Is A Tonne Of Co2e A Tonne Of Co2e

Emission allowances to countries, and to emitters within countries, are in terms of carbon dioxide (CO2) equivalent. The major greenhouse gases are rated for their global warming potential and converted to CO2e, which is the commodity traded in the world's carbon markets. The workings of the markets for emission allowances and the role and potential for forestry in those markets are analyzed in Chapter 1. In assessing the potential role and importance of forestry the chapter finds that there is great range in forecasts in the literature, prompting attempts at clarification in later chapters.

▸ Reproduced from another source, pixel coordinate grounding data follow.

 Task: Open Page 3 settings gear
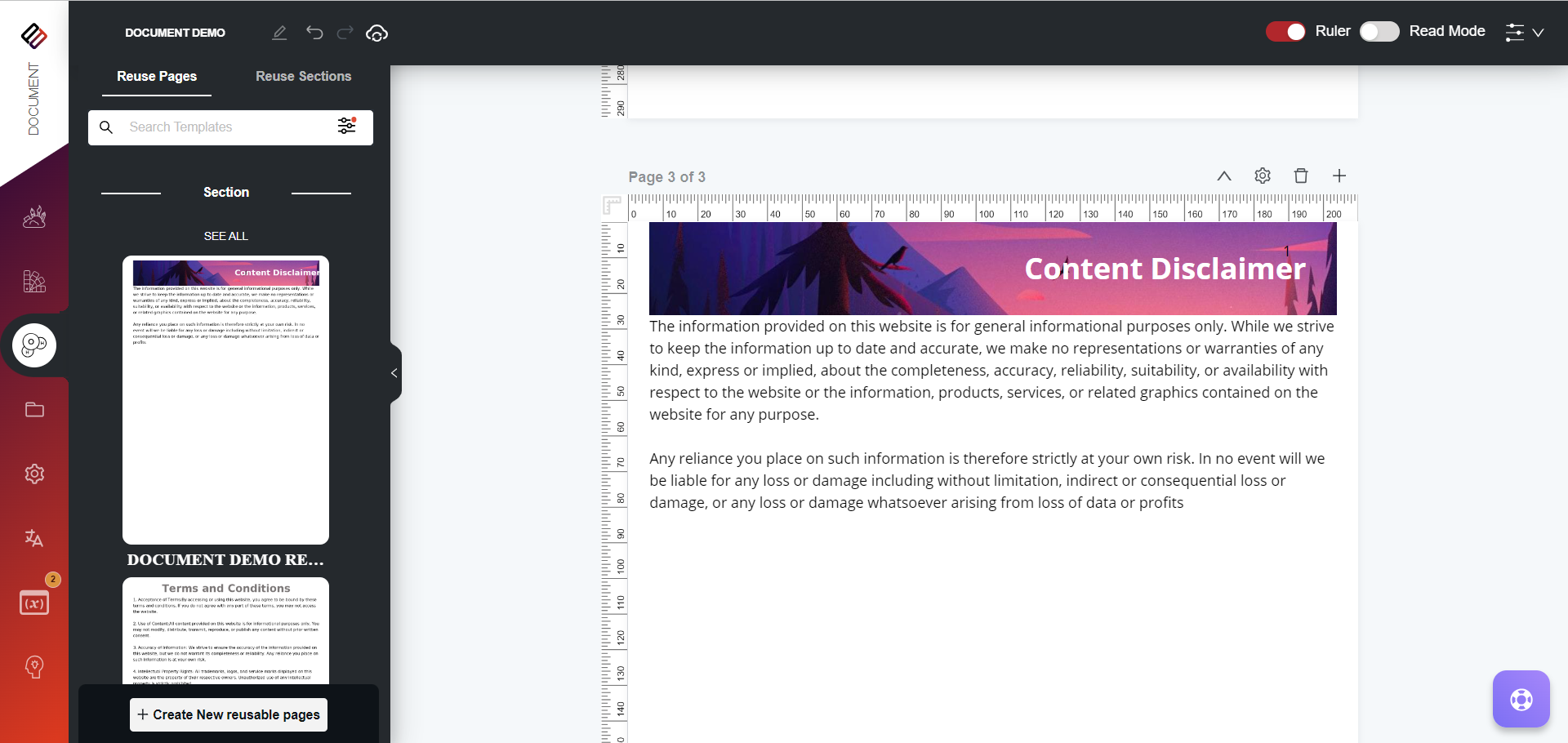(1263, 176)
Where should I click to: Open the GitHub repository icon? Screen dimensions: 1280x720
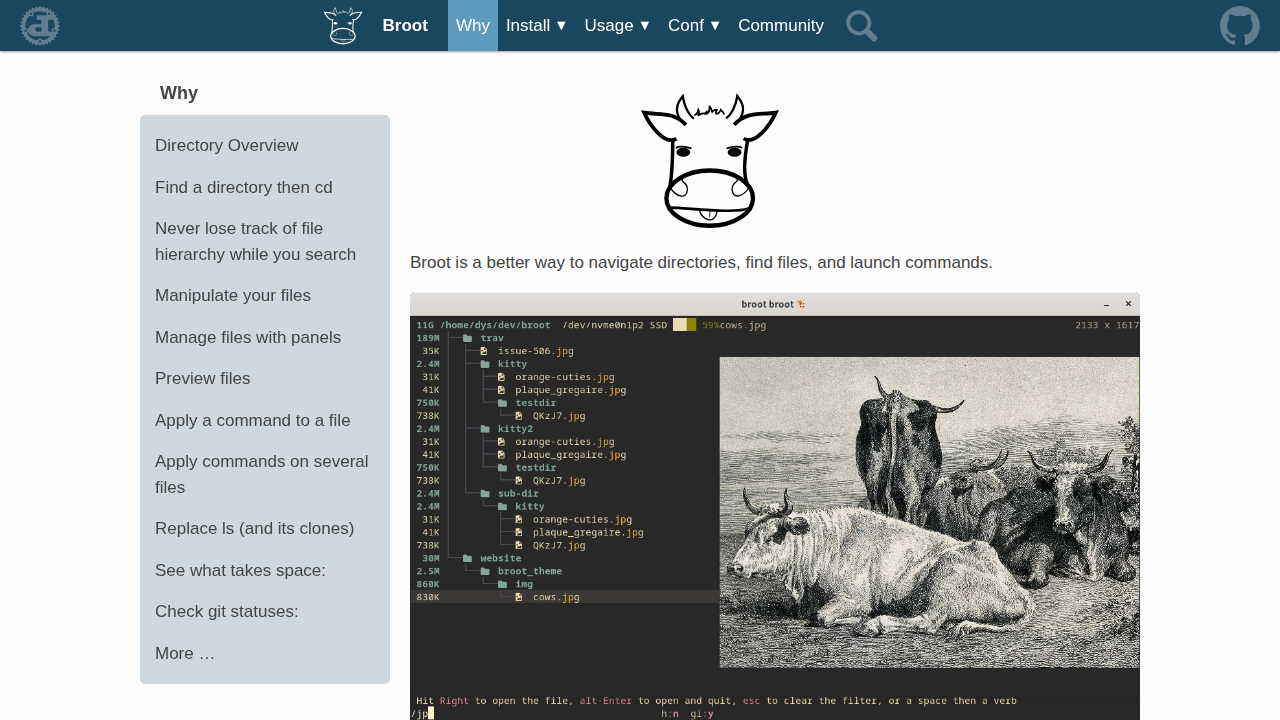(1239, 26)
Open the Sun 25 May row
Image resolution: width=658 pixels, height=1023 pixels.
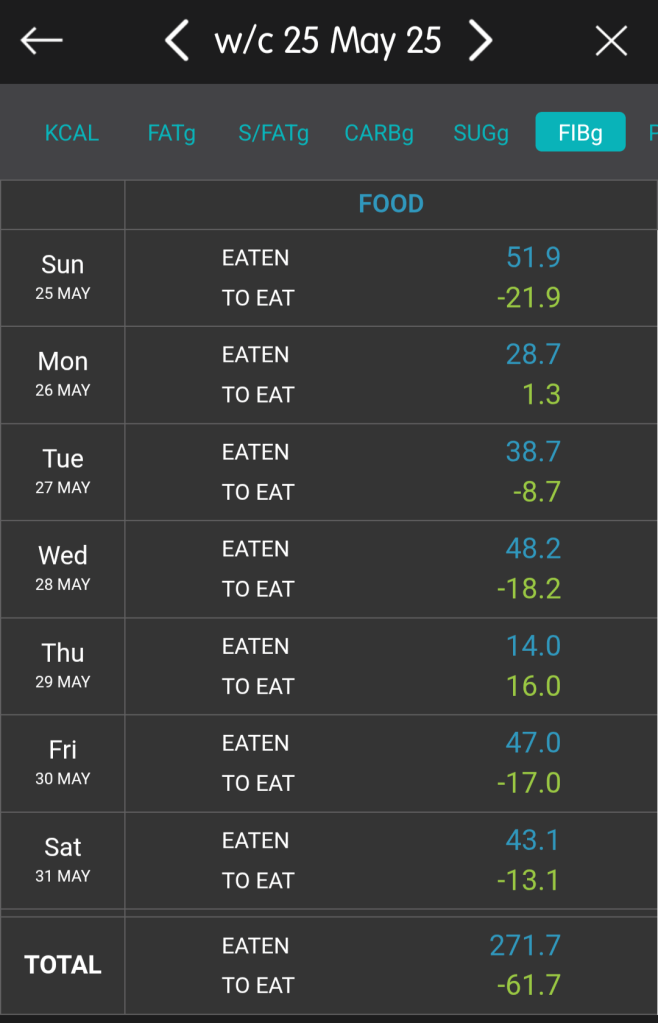[63, 277]
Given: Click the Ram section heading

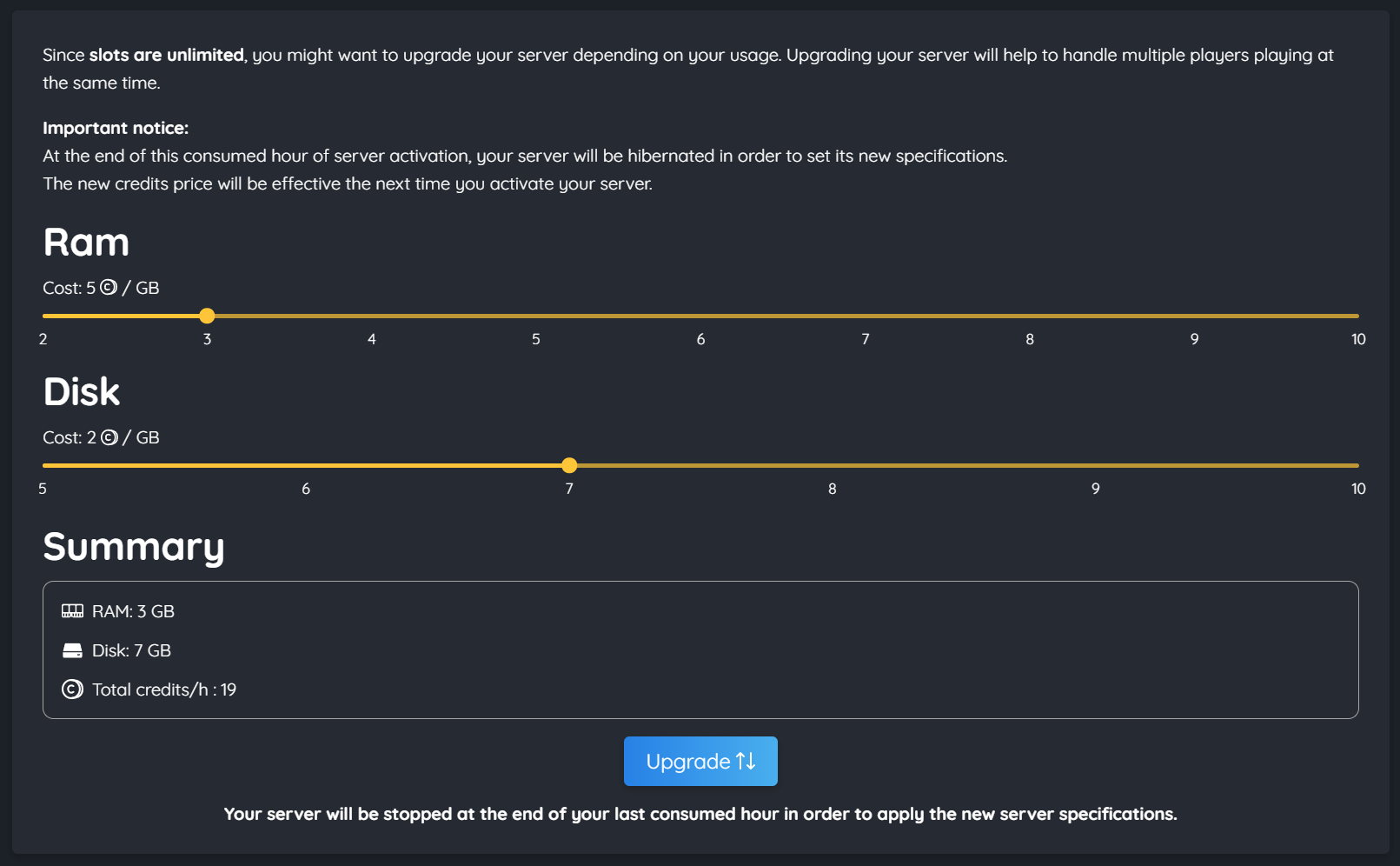Looking at the screenshot, I should 86,243.
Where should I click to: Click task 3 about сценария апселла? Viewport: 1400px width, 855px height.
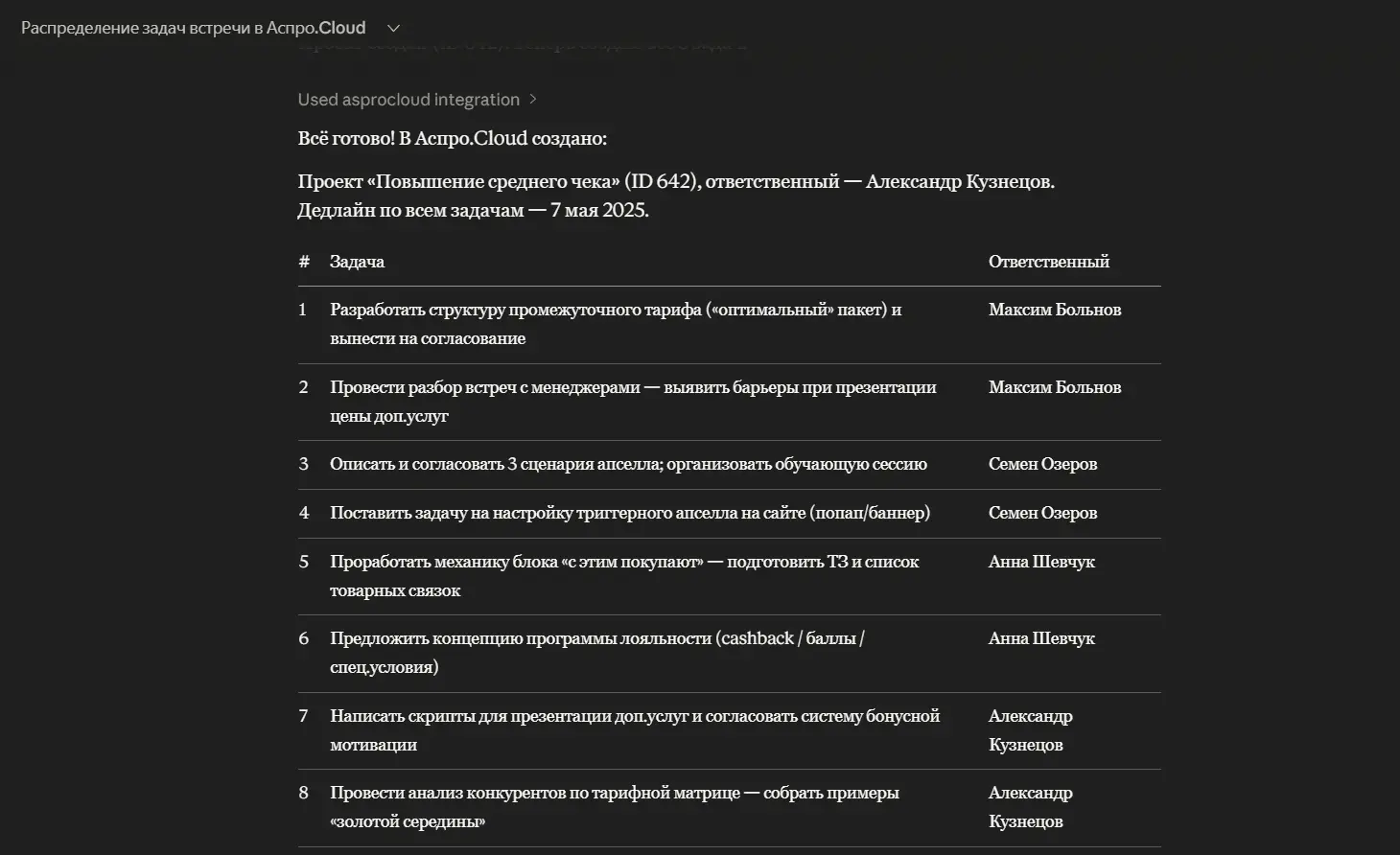(628, 464)
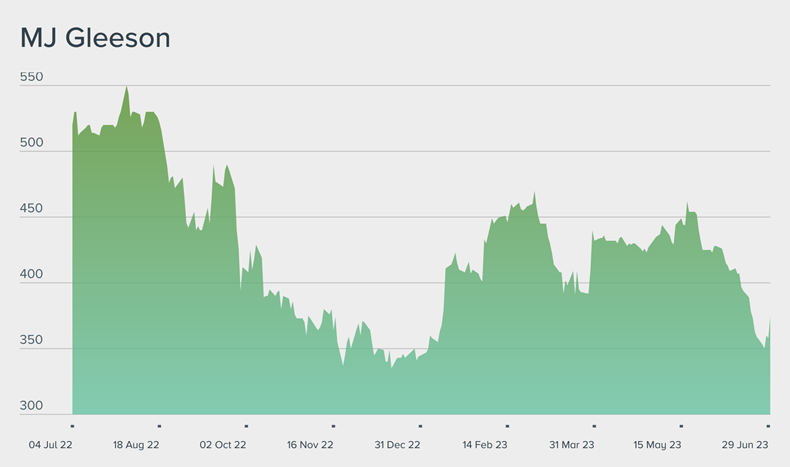The width and height of the screenshot is (790, 467).
Task: Click the 550 y-axis label
Action: click(x=32, y=77)
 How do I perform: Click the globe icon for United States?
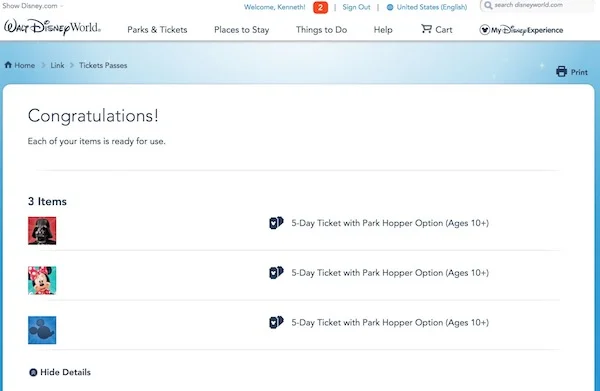click(390, 7)
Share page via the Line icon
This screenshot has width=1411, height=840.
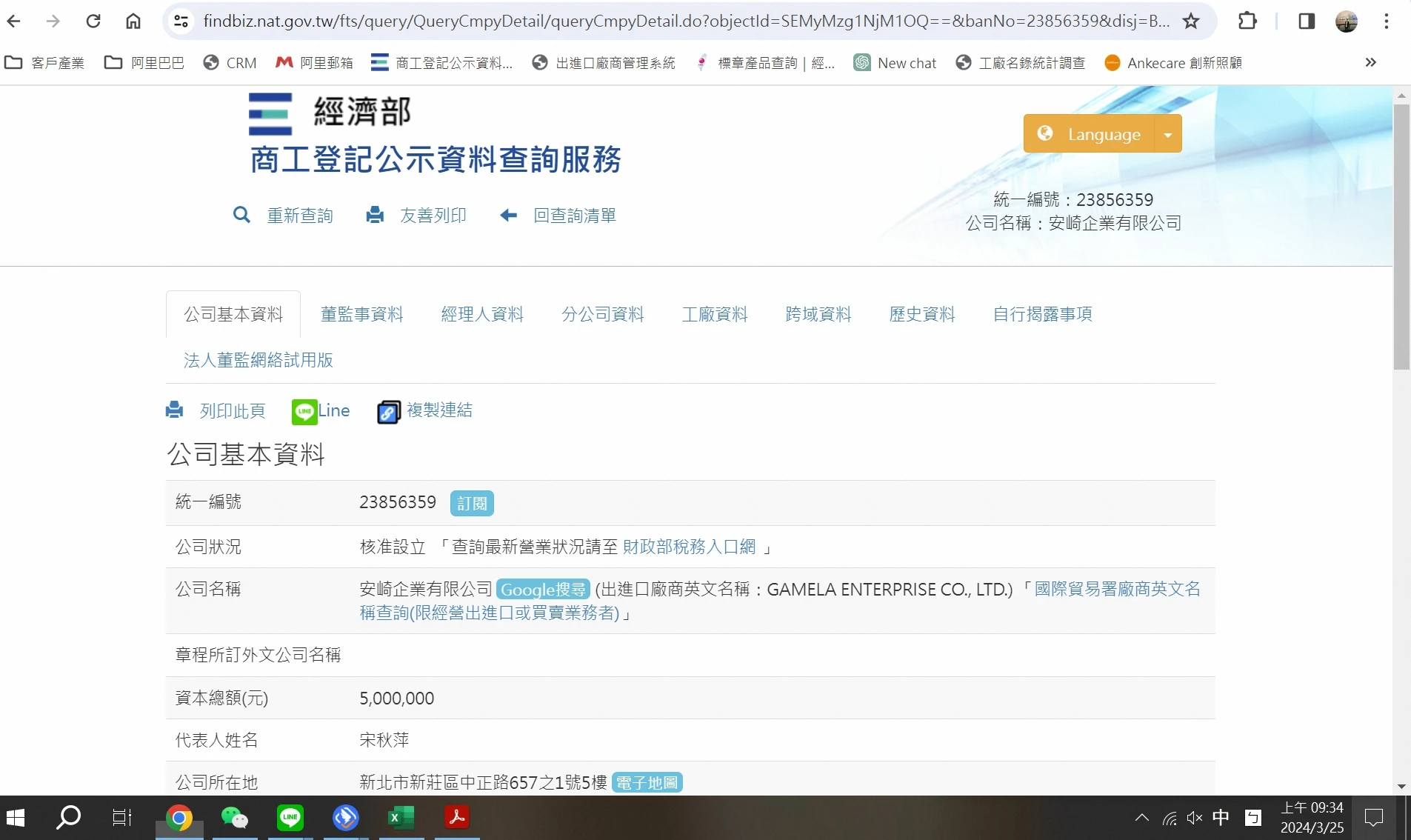point(304,411)
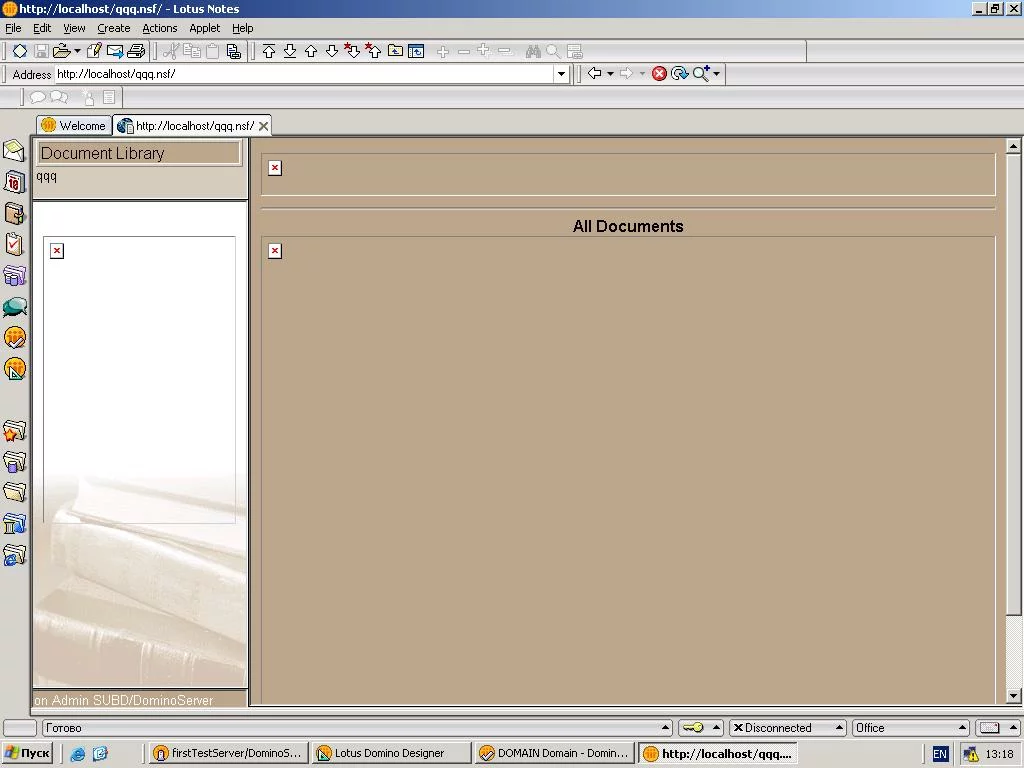This screenshot has height=768, width=1024.
Task: Click the Address Book bookmark icon
Action: tap(14, 213)
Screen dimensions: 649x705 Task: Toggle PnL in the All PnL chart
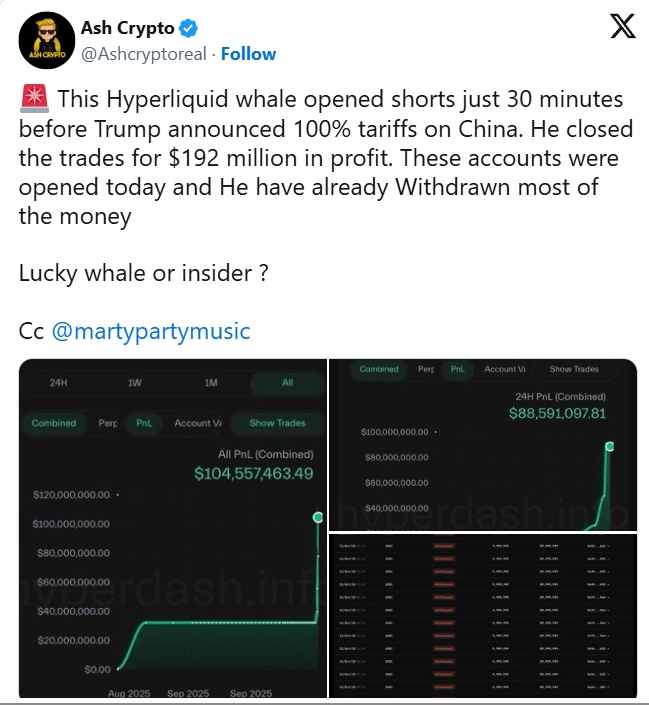pyautogui.click(x=145, y=423)
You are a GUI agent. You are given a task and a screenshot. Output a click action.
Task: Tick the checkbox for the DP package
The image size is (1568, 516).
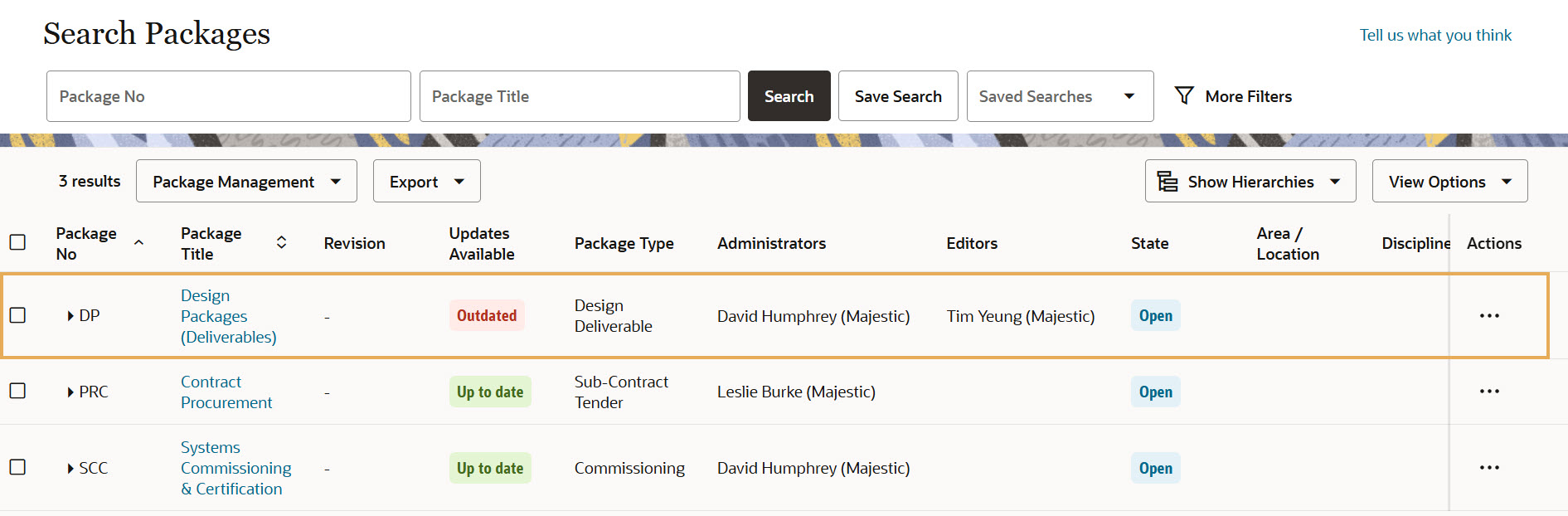[17, 316]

The question that heads this section needs to be asked because the potential market is for billions of tonnes CO2e, withdrawn or withheld from the atmosphere and stored as carbon in forests' biomass. Markets can work well if the commodity being traded is divisible, uniform and capable of accurate description. However, every forest differs and every tree in it, and so does the amount of atmospheric CO2e a tree extracts, and is expected to extract, over time. Another complicating factor when we come to estimating the carbon in forests, and hence how much CO2e has been removed, is the amount of carbon in soils and how this changes when we establish plantations. Chapter 5 discusses the sophisticated measurement techniques that need to be deployed in estimating the carbon in tracts of native forests, something that is crucial if payments are to be made for the conservation of forest carbon in the tropical zone. The chapter also emphasizes the importance of ground-truthing these estimates; a case study shows how the amount of carbon in forests can be confirmed by physical measurement.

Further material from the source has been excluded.